§ REQUEST A: From the blog post, copy the passage starting at "Playwright-director Iryanda Mulia" and ending at "to a palace.".
§ REQUEST B: According to the blog post, why does the reviewer hope Fauziah Nawi's first performance in Singapore won't be her last?

§ TEXT TO READ:
Thursday, October 28, 2010

Just reminding everyone: the launch for GASPP is tomorrow!!!

Fri 29 Oct, 8-9:30pm, Play Club, Singapore
OFFICIAL LAUNCH
http://www.facebook.com/event.php?eid=158729217489754
With readings by Alfian Sa'at, Chrystal Wang, Irfan Kasban, Michael Corbidge, Jason Wee and Tania de Rozario.

Updates at http://gaspp.wordpress.com. This is what our cover looks like:



Works by Johann S. Lee, X’Ho, Ovidia Yu, Alfian Sa’at, Cyril Wong, Jason Wee, Lee Yew Leong, Ng How Wee (黄浩威), Adrianna Tan, Koh Jee Leong, Wang Zi Si (王子思), Jasmine Seah, O Thiam Chin, Zhuang Yusa, Ng Yi-Sheng, Michael Lee, Selwyn Lee, Irfan Kasban, Andrew Cheah, Michael Corbidge, Desmond Kon, Johann Loh, Chrystal Wang, Ash Lim, Geraldine Toh, Jabir Yusoff, Mint Hong (思敏), Grace Chua, Nicholas Deroose, Tata So, Dominic Chua, Tania de Rozario and a little someone called Anonymous.

Tuesday, October 26, 2010

> theatre
Cinta Julia
The Esplanade
Esplanade Theatre Studio
Sunday


This is the first time veteran Malaysian actress Fauziah Nawi is performing in Singapore, but let’s hope it won’t be the last. Her performance in Cinta Julia (Julia’s Love) is a tour de force, showcasing her extraordinary artistic command of voice and movement.

The play premiered just last year in Kuala Lumpur, but it represents an older tradition of sandiwara theatre, most popular around the seventies and eighties.

Written as a dramatic monologue, it tells the tale of a young woman named Julia and her widowed mother. Theirs is a classic story of women’s suffering at the hands of the men they love, spread over two generations.

Playwright-director Iryanda Mulia Ramli (Mul) has created a text replete with elaborate, poetic language. He alludes endlessly to “the well of love”, even comparing Julia’s humble home to a palace.

§ RECORDS SHOWN:
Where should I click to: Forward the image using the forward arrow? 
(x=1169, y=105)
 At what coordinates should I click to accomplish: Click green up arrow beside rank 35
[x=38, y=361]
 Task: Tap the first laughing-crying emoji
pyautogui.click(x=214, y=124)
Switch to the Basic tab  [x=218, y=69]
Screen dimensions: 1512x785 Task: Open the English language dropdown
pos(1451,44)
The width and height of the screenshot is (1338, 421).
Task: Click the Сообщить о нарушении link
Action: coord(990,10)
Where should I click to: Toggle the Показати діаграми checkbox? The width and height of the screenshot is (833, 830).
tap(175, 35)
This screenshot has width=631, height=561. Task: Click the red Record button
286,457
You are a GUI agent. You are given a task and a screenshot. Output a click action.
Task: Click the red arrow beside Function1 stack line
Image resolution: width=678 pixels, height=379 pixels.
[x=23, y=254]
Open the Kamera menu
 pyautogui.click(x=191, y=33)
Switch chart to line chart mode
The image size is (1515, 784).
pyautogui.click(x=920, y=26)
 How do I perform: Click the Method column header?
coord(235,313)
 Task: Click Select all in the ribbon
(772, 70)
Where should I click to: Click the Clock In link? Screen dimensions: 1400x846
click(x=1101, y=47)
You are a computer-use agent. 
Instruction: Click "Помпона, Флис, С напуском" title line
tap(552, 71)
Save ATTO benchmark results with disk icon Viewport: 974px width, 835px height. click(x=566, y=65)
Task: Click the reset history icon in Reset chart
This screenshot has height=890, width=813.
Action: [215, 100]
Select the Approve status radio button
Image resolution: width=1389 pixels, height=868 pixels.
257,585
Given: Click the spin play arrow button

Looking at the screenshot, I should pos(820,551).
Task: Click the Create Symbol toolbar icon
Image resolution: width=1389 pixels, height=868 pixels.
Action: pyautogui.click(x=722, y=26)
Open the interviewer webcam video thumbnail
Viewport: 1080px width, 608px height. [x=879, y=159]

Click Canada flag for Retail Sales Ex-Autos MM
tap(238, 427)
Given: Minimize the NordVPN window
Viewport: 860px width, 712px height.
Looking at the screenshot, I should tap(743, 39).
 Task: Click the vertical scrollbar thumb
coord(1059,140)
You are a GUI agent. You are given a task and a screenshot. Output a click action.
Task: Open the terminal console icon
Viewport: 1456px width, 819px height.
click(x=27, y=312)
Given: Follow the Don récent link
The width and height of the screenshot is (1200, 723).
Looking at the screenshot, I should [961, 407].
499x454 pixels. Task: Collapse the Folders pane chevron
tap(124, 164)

§ EXERCISE SOLUTION A:
Playwright-director Iryanda Mulia Ramli (Mul) has created a text replete with elaborate, poetic language. He alludes endlessly to “the well of love”, even comparing Julia’s humble home to a palace.

§ EXERCISE SOLUTION B: The reviewer calls her performance in Cinta Julia a tour de force. It shows her extraordinary artistic command of voice and movement.